The main goal of our technique is to accelerate the creation of machine learning models by reducing or eliminating the need to develop a set of attributes for a particular problem. Our approach was to create a large attribute set, with the idea that it would contain a diverse enough library of descriptive factors such that it is likely to contain several that are well-suited for a new problem. To justify this approach, we evaluated changes in the performance of attributes for different properties and types of materials using data from the OQMD. As described in greater detail in the next section, the OQMD contains the DFT-predicted formation energy, band gap energy and volume of hundreds of thousands of crystalline compounds. The diversity and scale of the data in the OQMD make it ideal for studying changes in attribute performance using a single, uniform data set.

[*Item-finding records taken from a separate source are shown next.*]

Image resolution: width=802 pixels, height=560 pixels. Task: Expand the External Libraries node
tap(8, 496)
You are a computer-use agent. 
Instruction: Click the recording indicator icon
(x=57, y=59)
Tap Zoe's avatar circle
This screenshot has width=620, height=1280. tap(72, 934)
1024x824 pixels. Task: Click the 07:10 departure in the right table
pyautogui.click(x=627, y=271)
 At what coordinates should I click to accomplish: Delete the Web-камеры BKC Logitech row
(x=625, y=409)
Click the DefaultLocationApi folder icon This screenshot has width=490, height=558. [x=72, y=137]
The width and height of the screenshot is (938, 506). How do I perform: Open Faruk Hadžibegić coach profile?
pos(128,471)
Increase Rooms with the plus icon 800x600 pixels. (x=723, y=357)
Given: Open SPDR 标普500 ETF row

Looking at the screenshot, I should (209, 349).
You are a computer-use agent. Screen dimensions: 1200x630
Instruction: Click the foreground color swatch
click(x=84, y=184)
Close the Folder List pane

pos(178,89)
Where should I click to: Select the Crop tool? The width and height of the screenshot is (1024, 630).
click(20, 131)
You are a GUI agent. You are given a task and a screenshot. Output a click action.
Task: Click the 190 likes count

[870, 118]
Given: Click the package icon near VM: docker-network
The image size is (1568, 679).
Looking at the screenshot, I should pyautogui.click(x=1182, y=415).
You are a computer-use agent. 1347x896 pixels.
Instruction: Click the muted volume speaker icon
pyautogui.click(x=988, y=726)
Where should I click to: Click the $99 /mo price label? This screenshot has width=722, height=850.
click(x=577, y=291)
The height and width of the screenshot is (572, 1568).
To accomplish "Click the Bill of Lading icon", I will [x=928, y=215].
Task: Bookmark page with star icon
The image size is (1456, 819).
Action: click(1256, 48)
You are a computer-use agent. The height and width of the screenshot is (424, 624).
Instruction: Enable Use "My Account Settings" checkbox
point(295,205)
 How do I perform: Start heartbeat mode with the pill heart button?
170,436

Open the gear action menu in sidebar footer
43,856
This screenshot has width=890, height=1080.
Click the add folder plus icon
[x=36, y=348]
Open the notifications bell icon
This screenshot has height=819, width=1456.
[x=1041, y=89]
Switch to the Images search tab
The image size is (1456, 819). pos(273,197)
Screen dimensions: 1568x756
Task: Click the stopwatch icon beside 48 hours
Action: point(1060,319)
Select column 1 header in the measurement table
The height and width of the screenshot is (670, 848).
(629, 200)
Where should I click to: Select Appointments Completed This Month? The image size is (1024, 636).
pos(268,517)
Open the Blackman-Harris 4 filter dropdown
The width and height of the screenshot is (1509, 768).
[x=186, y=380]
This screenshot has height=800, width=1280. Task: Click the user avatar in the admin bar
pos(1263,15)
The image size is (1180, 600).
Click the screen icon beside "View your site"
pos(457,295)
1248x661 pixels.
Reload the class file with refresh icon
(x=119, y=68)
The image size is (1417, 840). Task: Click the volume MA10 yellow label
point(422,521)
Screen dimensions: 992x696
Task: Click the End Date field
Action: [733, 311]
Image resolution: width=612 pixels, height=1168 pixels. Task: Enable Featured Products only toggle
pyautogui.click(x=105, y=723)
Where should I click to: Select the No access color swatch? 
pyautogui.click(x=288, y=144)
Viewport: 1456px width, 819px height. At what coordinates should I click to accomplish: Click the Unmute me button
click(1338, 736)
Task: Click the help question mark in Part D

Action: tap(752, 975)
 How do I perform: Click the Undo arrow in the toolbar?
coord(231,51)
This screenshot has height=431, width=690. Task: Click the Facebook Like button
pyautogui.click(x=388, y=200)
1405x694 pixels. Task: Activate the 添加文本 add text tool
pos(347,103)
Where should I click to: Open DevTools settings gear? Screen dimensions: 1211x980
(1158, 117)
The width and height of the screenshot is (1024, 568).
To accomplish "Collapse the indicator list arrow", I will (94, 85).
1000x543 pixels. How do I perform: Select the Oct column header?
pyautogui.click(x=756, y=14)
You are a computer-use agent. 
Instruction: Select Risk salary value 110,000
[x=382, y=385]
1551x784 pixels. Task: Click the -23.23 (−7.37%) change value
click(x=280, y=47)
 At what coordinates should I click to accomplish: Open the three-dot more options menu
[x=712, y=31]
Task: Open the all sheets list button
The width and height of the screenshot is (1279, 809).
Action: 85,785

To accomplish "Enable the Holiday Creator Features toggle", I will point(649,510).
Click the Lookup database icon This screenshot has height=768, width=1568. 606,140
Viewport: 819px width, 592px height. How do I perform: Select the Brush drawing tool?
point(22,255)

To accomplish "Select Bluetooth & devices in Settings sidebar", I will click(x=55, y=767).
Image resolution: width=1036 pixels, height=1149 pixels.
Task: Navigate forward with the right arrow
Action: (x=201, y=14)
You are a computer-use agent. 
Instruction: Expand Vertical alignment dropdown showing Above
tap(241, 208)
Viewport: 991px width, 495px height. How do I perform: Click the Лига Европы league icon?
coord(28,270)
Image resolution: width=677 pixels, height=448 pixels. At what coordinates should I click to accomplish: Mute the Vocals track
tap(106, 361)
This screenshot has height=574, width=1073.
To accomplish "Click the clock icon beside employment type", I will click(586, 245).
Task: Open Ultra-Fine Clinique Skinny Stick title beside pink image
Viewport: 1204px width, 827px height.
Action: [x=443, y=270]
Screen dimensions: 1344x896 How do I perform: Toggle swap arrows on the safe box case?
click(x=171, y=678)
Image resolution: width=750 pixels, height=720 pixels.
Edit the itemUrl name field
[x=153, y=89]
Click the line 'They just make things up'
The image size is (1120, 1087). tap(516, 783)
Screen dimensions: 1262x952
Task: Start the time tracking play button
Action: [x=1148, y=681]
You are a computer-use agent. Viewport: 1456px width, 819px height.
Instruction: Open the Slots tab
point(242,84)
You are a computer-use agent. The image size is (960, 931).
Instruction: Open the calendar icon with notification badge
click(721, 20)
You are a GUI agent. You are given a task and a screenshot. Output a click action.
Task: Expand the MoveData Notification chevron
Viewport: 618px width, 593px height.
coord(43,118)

We found that the attributes which model a material property best can vary significantly depending on the property and type of materials in the data set. To quantify the predictive ability of each attribute, we fit a quadratic polynomial using the attribute and measured the root mean squared error of the model. We found the attributes that best describe the formation energy of crystalline compounds are based on the electronegativity of the constituent elements (e.g., maximum and mode electronegativity). In contrast, the best-performing attributes for band gap energy are the fraction of electrons in the p shell and the mean row in the periodic table of the constituent elements. In addition, the attributes that best describe the formation energy vary depending on the type of compounds. The formation energy of intermetallic compounds is best described by the variances in the melting temperature and number of d electrons between constituent elements, whereas compounds that contain at least one nonmetal are best modelled by the mean ionic character (a quantity based on electronegativity difference between constituent elements). Taken together, the changes in which attributes are the most important between these examples further support the necessity of having a large variety of attributes available in a general-purpose attribute set.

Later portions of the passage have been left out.